Entries taken from a collection
......

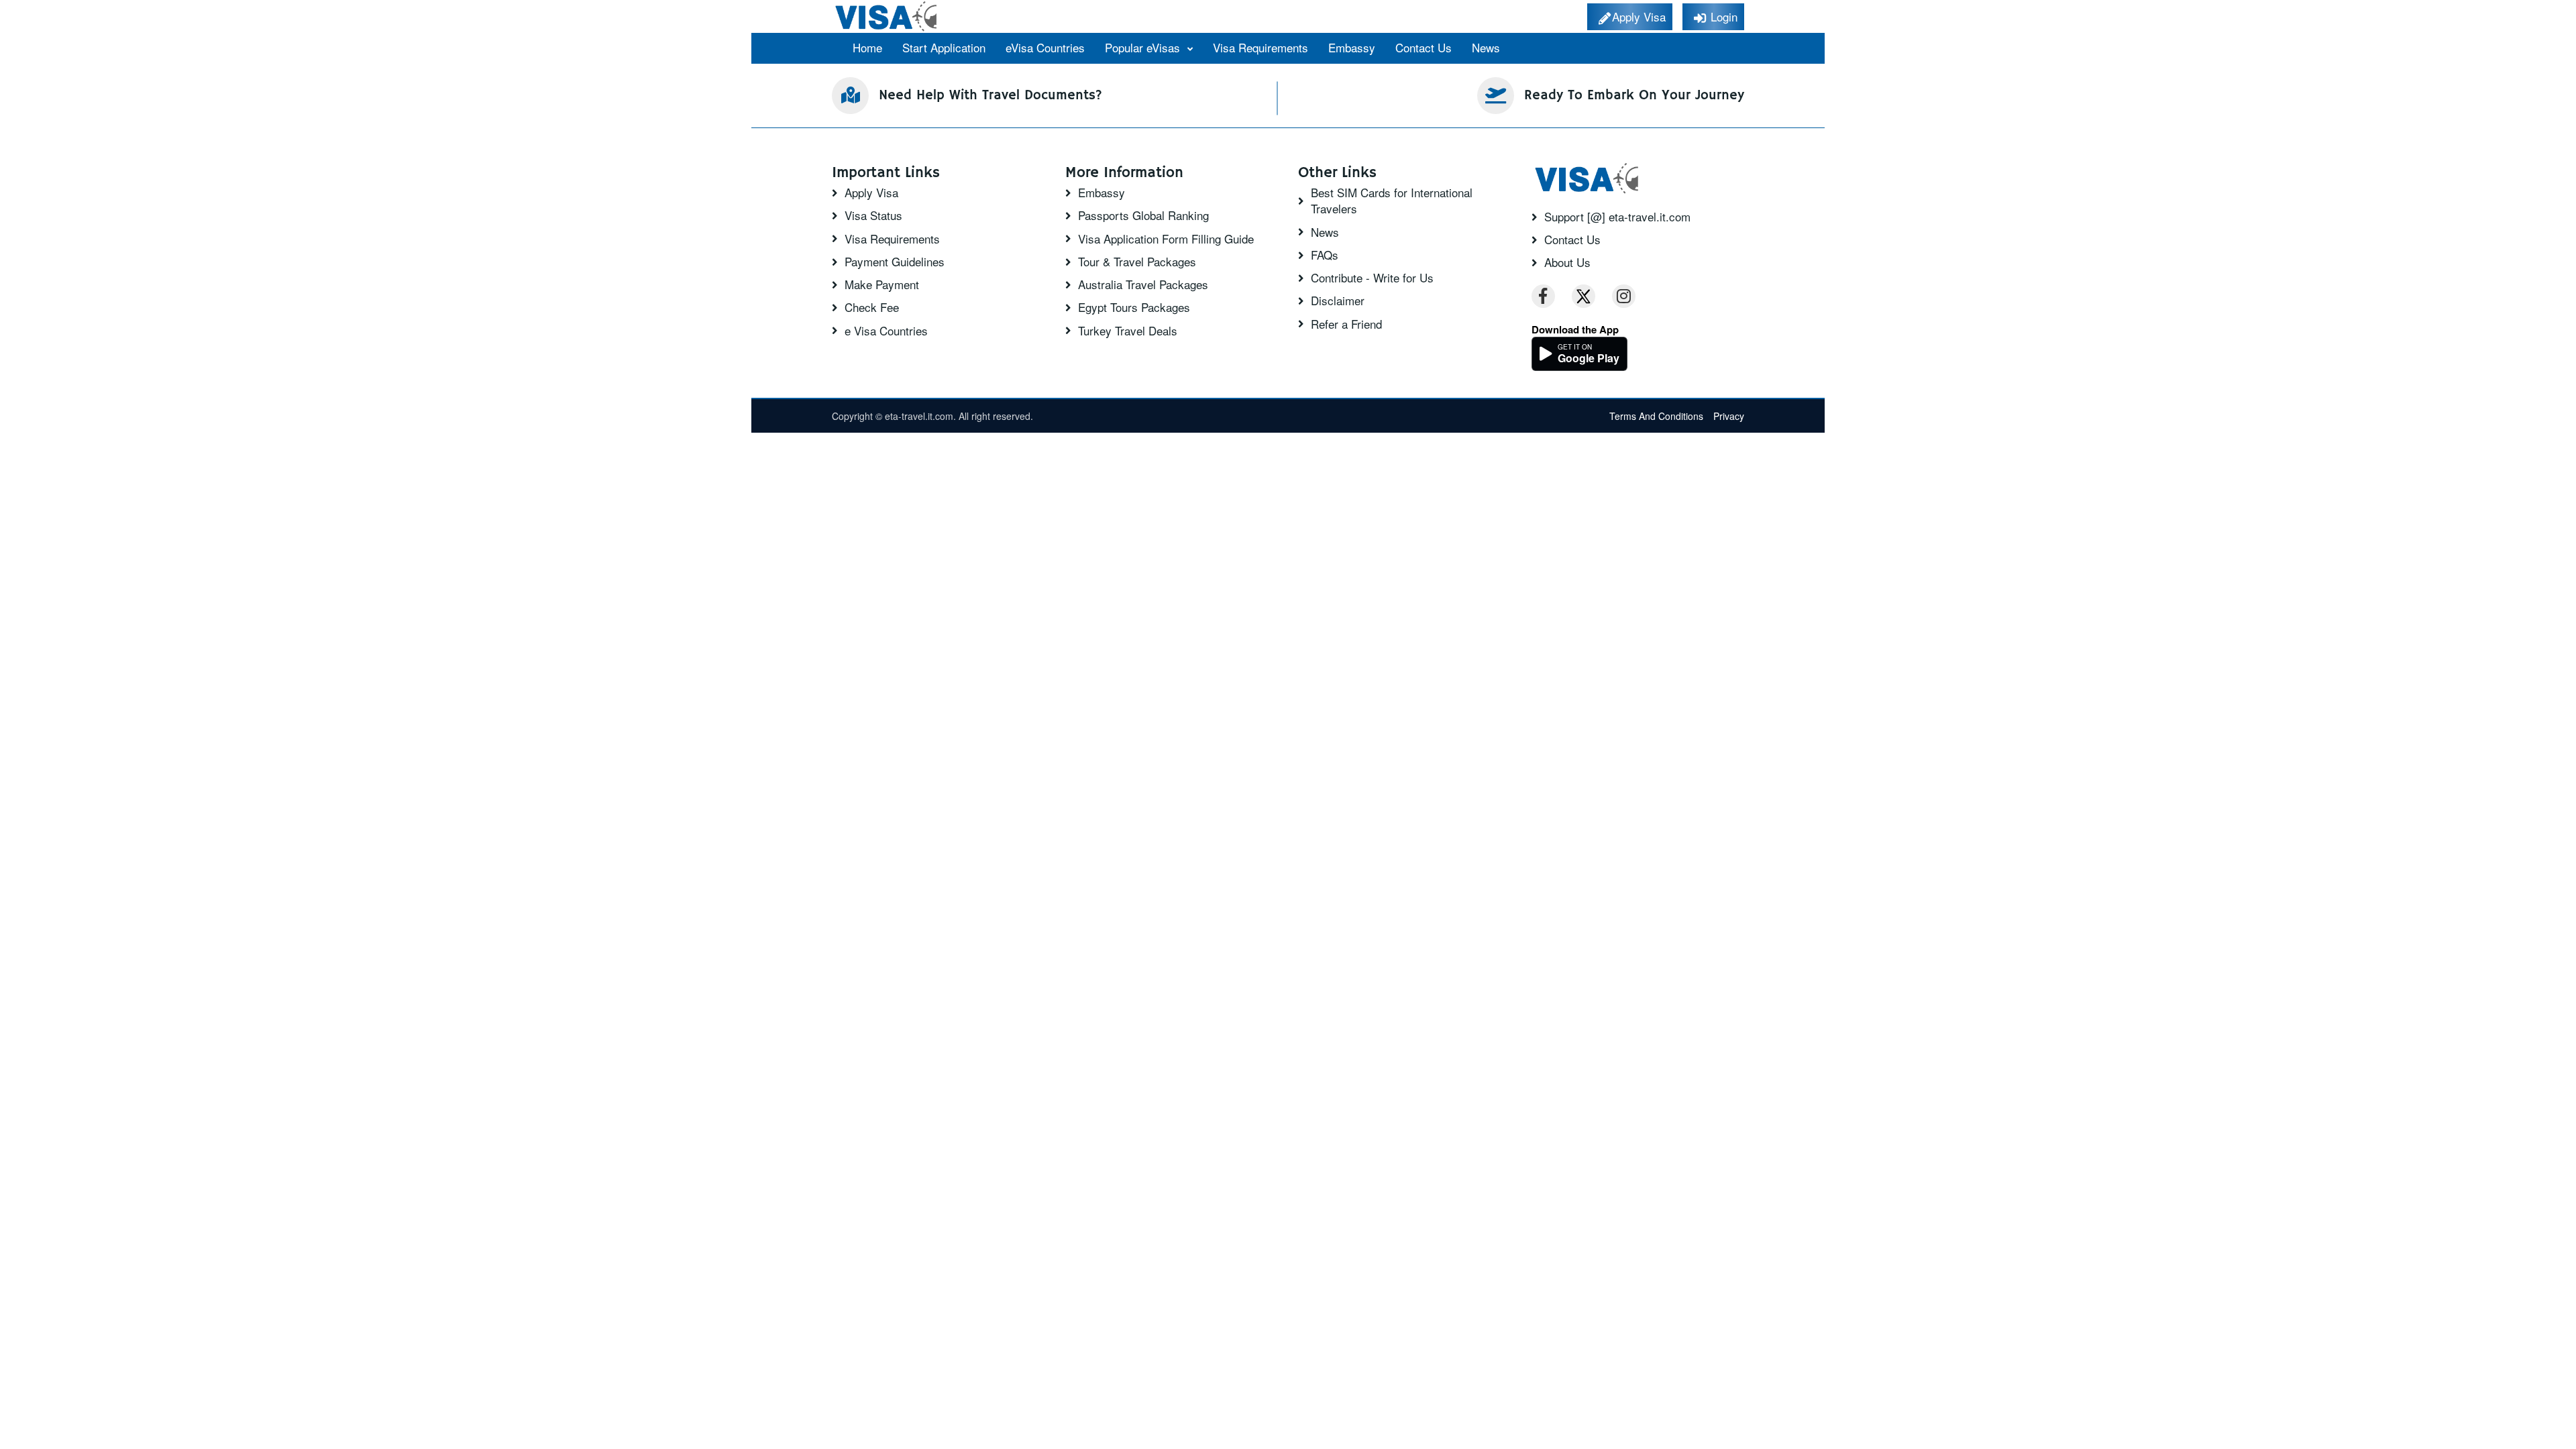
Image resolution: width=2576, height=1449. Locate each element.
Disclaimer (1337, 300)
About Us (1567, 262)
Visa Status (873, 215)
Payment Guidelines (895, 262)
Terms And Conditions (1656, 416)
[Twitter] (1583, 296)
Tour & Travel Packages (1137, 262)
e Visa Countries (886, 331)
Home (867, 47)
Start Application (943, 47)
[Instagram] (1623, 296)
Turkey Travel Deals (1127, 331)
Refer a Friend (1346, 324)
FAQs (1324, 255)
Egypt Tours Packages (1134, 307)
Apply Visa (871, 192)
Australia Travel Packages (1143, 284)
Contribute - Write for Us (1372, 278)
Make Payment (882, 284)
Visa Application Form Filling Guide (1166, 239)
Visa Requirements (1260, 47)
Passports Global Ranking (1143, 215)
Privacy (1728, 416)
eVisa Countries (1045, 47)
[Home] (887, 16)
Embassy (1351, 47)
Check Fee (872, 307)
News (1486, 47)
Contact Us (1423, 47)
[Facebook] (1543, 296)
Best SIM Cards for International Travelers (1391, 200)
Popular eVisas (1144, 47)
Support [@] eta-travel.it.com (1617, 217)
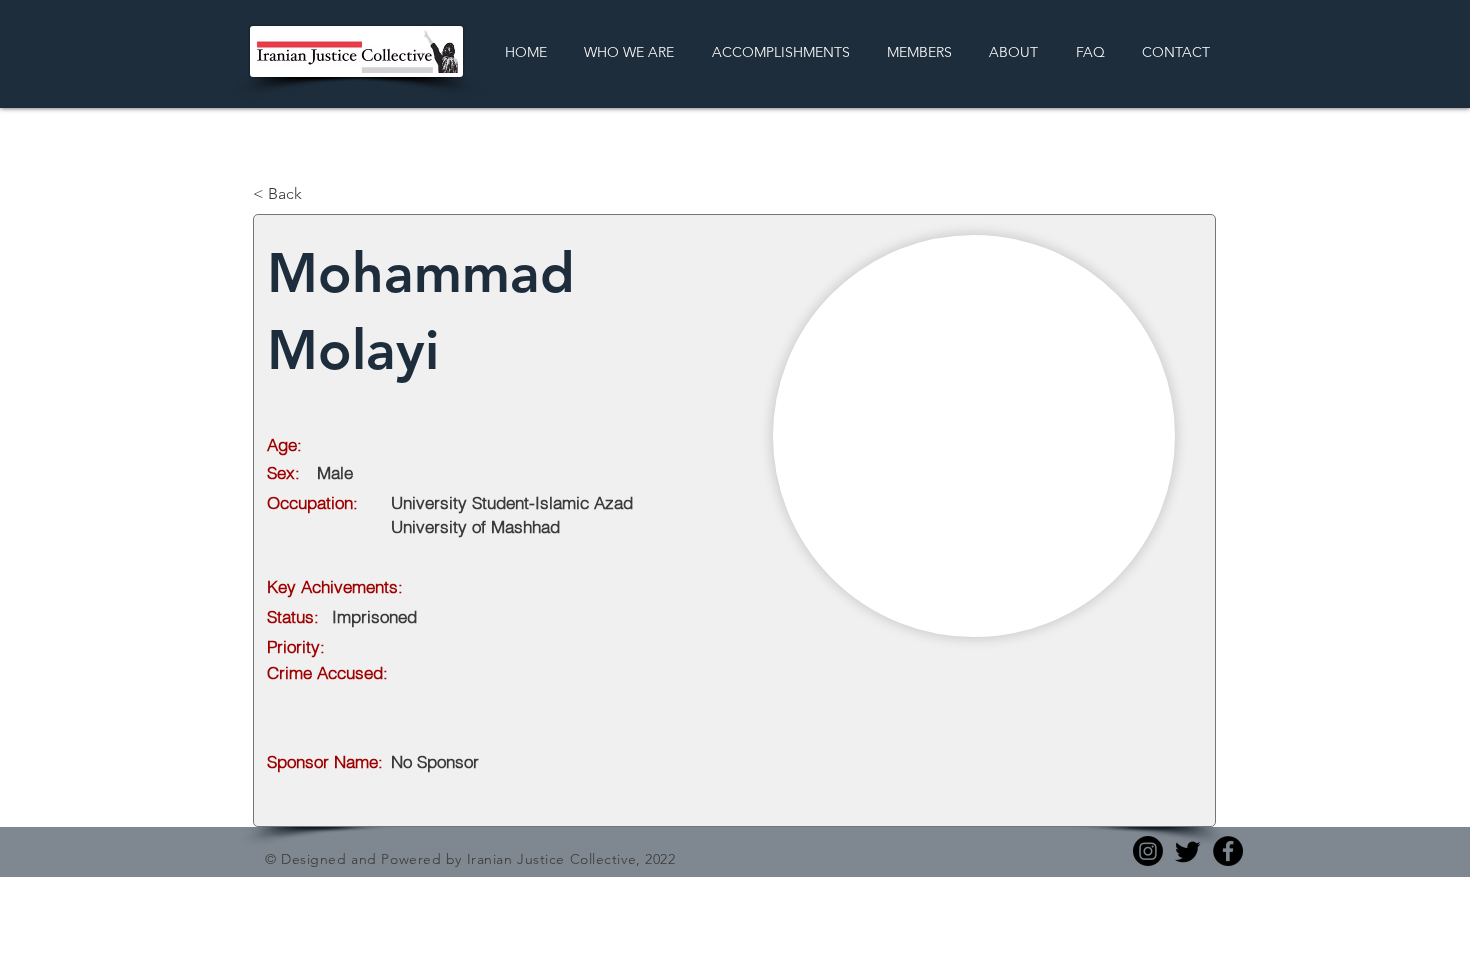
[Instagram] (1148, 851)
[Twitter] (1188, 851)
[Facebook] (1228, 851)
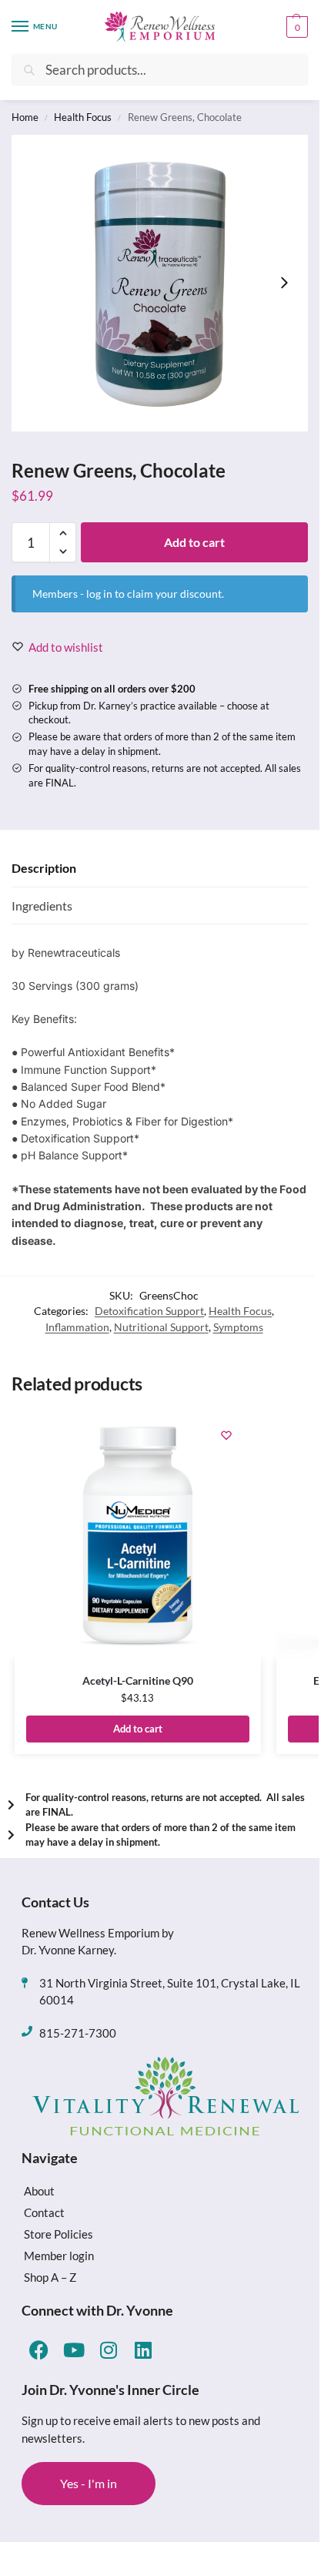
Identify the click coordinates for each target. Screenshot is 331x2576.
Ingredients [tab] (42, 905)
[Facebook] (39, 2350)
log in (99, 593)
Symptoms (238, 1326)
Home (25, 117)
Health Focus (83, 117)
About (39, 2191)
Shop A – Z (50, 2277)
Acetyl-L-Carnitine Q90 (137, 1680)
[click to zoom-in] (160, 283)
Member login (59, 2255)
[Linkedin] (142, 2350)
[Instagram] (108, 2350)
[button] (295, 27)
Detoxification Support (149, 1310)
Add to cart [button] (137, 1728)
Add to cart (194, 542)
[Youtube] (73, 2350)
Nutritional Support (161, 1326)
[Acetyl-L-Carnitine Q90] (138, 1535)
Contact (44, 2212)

......

▸ **Your assignment**
Write out each line exactly, starting with the line that contains "[button] (295, 27)" and stopping after the last line of the data.

▸ **Worked solution**
[button] (295, 27)
Detoxification Support (149, 1310)
Add to cart [button] (137, 1728)
Add to cart (194, 542)
[Youtube] (73, 2350)
Nutritional Support (161, 1326)
[Acetyl-L-Carnitine Q90] (138, 1535)
Contact (44, 2212)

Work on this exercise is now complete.